The total sum of n across queries is at most 2000, so the algorithm easily fits within limits even with the constant factor of three phase checks.

Test Cases

import sys, io

def run(inp: str) -> str:
    sys.stdin = io.StringIO(inp)
    output = io.StringIO()
    sys.stdout = output

    input = sys.stdin.readline

    q = int(input())
    mp = {'R': 0, 'G': 1, 'B': 2}

    for _ in range(q):
        n, k = map(int, input().split())
        s = input().strip()
        a = [mp[c] for c in s]

        best = 10**9

        for p in range(3):
            pref = [0] * (n + 1)
            for i in range(n):
                expected = (i + p) % 3
                pref[i + 1] = pref[i] + (a[i] != expected)

            for i in range(n - k + 1):
                best = min(best, pref[i + k] - pref[i])

        print(best)

    return output.getvalue().strip()

# provided samples
assert run("3\n5 2\nBGGGG\n5 3\nRBRGR\n5 5\nBBBRR") == "1\n0\n3"

# custom cases
assert run("1\n1 1\nR") == "0"
assert run("1\n3 3\nRGB") == "0"
assert run("1\n4 2\nBBBB") == "2"
assert run("1\n6 4\nRGBRGB") == "0"

Test input	Expected output	What it validates
1 char match	0	minimal edge case
perfect cycle	0	fully aligned pattern
all same chars	2	worst mismatch density
repeated cycle	0	periodic correctness

Edge Cases

For the single-character case, such as s = "R", k = 1, the algorithm computes mismatches for each phase. In phase 0, expected is R so cost is 0, and the prefix subtraction over a single element window returns 0 correctly. Other phases yield cost 1, so the minimum is correctly 0.

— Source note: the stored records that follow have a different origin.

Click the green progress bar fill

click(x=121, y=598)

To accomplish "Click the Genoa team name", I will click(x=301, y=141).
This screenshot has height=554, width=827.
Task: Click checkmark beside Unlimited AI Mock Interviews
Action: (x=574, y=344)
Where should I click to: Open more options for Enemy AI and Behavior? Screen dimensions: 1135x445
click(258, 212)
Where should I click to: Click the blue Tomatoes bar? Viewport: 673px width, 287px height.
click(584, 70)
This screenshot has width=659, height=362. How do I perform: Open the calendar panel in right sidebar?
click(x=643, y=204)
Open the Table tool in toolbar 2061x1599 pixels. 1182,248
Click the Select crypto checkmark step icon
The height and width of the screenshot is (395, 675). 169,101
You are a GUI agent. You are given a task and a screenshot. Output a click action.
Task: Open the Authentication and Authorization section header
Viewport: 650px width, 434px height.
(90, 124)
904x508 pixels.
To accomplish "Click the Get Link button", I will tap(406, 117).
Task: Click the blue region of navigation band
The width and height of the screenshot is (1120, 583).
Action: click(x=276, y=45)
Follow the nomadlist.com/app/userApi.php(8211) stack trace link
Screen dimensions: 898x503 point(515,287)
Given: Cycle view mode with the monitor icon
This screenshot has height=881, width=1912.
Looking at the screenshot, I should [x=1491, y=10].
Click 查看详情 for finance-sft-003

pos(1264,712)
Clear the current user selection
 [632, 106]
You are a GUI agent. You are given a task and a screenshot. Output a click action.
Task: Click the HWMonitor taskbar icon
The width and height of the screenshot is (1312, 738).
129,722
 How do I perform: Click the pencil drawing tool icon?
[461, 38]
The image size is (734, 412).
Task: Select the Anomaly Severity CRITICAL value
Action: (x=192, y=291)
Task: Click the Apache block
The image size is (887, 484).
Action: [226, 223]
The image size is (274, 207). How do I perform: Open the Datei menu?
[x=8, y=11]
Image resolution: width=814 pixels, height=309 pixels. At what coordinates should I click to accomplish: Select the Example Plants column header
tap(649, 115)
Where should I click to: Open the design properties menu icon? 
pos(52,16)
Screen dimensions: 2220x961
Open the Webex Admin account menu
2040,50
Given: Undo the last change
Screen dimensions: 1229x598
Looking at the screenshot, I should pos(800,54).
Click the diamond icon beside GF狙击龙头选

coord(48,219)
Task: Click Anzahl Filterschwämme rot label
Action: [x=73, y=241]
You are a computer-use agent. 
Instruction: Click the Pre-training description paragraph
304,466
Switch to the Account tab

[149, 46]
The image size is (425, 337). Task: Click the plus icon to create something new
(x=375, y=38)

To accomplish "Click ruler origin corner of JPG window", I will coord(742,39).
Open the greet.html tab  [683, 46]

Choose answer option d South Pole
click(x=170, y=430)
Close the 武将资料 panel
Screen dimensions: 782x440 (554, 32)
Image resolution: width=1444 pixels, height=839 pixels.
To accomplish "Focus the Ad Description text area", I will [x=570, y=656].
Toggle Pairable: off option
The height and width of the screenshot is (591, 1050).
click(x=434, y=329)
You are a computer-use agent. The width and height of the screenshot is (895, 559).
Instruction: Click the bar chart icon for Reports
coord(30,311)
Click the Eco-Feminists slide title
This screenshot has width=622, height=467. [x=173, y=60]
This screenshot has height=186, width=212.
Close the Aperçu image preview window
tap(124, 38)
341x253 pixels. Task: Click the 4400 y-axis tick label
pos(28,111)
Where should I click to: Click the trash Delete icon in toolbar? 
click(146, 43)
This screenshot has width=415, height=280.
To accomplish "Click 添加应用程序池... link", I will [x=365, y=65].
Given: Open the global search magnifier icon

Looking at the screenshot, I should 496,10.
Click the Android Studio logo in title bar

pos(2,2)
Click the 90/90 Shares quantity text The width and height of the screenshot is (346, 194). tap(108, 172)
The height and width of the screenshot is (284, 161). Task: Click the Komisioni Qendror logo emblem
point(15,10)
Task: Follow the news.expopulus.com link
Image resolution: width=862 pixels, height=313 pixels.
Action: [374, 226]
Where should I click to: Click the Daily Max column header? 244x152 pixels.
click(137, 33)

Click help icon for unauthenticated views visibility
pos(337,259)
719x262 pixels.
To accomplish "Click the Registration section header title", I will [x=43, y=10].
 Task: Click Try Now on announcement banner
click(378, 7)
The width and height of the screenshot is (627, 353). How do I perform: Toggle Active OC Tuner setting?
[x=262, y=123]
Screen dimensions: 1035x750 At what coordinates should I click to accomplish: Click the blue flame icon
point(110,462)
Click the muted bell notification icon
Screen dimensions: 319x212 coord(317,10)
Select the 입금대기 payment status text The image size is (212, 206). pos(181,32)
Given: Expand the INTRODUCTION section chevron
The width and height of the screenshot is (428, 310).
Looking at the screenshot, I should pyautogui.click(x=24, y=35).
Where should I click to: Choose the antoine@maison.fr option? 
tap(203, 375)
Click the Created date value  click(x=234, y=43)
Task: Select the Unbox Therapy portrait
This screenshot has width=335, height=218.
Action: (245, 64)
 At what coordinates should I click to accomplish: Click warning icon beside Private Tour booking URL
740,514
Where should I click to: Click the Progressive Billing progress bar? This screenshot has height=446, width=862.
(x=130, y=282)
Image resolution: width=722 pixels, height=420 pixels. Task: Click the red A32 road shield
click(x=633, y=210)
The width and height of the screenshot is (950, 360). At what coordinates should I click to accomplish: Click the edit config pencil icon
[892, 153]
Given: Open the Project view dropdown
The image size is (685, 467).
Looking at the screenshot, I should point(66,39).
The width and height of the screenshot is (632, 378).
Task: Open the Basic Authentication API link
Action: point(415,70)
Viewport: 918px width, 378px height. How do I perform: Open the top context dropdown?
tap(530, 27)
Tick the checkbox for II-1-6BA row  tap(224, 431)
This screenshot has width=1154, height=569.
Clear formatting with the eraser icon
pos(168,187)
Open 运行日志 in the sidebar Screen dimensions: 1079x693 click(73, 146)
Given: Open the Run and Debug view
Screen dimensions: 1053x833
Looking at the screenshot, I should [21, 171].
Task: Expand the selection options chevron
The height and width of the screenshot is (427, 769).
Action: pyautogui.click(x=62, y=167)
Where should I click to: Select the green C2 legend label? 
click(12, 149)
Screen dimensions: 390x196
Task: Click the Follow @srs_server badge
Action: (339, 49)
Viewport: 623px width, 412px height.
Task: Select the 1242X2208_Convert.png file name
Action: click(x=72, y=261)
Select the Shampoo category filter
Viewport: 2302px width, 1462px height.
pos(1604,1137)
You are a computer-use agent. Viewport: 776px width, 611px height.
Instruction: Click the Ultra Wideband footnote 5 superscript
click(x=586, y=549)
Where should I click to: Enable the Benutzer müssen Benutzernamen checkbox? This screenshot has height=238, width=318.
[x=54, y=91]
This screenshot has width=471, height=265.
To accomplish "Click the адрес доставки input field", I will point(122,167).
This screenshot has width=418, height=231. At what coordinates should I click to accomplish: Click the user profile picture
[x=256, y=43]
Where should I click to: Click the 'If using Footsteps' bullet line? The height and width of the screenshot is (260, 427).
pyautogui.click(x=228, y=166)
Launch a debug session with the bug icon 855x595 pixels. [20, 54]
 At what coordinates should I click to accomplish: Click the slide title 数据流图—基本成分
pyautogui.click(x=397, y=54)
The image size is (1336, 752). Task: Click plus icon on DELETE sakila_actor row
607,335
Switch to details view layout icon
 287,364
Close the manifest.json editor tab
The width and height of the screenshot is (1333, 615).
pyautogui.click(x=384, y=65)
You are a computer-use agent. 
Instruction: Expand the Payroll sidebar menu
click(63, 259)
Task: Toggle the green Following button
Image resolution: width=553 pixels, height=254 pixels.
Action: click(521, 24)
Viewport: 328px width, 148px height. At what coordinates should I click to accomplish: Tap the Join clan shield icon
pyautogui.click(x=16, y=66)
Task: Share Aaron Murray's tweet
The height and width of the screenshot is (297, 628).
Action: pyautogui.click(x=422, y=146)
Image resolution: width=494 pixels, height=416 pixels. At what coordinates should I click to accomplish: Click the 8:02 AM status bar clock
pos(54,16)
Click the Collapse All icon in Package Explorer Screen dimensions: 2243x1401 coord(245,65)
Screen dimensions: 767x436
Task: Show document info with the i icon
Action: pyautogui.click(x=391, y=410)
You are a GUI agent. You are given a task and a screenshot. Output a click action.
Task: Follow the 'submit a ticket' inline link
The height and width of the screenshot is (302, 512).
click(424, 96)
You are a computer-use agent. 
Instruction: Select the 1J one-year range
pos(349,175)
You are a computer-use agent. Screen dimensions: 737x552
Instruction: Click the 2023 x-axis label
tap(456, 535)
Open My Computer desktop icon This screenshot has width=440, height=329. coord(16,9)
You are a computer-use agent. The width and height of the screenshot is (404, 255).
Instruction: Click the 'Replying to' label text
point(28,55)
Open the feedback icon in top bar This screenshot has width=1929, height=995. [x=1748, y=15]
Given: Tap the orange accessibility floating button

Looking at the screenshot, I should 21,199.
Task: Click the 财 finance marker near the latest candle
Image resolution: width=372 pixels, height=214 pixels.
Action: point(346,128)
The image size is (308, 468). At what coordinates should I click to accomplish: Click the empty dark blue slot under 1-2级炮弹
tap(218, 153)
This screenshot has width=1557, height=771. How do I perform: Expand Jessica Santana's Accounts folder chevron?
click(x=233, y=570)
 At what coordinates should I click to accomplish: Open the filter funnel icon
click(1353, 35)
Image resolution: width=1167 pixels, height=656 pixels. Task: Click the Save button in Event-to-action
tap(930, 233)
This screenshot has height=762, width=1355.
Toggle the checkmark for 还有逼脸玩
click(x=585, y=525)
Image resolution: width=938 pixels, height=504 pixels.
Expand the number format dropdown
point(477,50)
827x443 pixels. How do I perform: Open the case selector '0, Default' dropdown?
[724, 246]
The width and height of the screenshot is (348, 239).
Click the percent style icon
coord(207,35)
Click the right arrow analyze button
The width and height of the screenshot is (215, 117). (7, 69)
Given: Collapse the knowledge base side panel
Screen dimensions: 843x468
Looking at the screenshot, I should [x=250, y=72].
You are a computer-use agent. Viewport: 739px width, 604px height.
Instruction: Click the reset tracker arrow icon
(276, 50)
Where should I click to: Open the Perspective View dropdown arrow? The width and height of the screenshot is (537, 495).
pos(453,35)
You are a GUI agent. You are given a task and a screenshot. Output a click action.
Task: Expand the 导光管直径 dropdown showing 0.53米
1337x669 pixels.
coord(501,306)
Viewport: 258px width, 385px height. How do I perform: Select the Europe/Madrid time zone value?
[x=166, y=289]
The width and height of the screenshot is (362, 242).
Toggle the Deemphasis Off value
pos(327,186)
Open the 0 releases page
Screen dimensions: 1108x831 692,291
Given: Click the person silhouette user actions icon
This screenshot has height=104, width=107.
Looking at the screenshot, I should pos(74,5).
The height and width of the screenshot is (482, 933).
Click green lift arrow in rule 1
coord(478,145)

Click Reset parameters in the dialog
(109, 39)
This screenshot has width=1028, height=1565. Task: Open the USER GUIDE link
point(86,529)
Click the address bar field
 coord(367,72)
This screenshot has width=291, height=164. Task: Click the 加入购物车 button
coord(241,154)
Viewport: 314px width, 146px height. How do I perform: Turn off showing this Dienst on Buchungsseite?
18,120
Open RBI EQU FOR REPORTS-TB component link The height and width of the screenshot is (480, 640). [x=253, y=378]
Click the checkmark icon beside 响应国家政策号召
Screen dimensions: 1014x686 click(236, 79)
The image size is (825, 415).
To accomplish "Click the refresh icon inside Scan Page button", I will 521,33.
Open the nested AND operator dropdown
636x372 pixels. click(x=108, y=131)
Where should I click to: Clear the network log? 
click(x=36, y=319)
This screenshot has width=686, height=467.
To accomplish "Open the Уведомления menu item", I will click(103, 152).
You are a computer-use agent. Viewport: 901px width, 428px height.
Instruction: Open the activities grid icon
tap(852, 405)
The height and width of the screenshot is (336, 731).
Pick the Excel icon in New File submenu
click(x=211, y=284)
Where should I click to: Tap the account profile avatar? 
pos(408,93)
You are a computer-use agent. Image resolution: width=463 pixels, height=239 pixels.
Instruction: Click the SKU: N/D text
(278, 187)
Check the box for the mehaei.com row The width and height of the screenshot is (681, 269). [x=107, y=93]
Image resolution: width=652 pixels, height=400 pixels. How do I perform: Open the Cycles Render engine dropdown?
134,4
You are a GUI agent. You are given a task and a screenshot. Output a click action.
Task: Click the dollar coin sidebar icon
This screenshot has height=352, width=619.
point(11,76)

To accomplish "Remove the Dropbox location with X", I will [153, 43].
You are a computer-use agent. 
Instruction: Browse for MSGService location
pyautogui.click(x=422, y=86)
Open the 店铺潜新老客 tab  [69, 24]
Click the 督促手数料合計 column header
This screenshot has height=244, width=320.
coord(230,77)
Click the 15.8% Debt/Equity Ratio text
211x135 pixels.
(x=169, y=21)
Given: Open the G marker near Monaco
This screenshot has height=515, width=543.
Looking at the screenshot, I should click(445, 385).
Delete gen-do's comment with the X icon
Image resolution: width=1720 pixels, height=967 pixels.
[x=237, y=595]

For a fully uniform string like BBBBBB with k = 3, every window is evaluated against all three phases. The mismatch arrays correctly count differences per position, and the prefix differences ensure each window cost reflects exactly the number of mismatched characters. Even though all windows overlap heavily, each is evaluated independently through prefix sums, preserving correctness without double counting.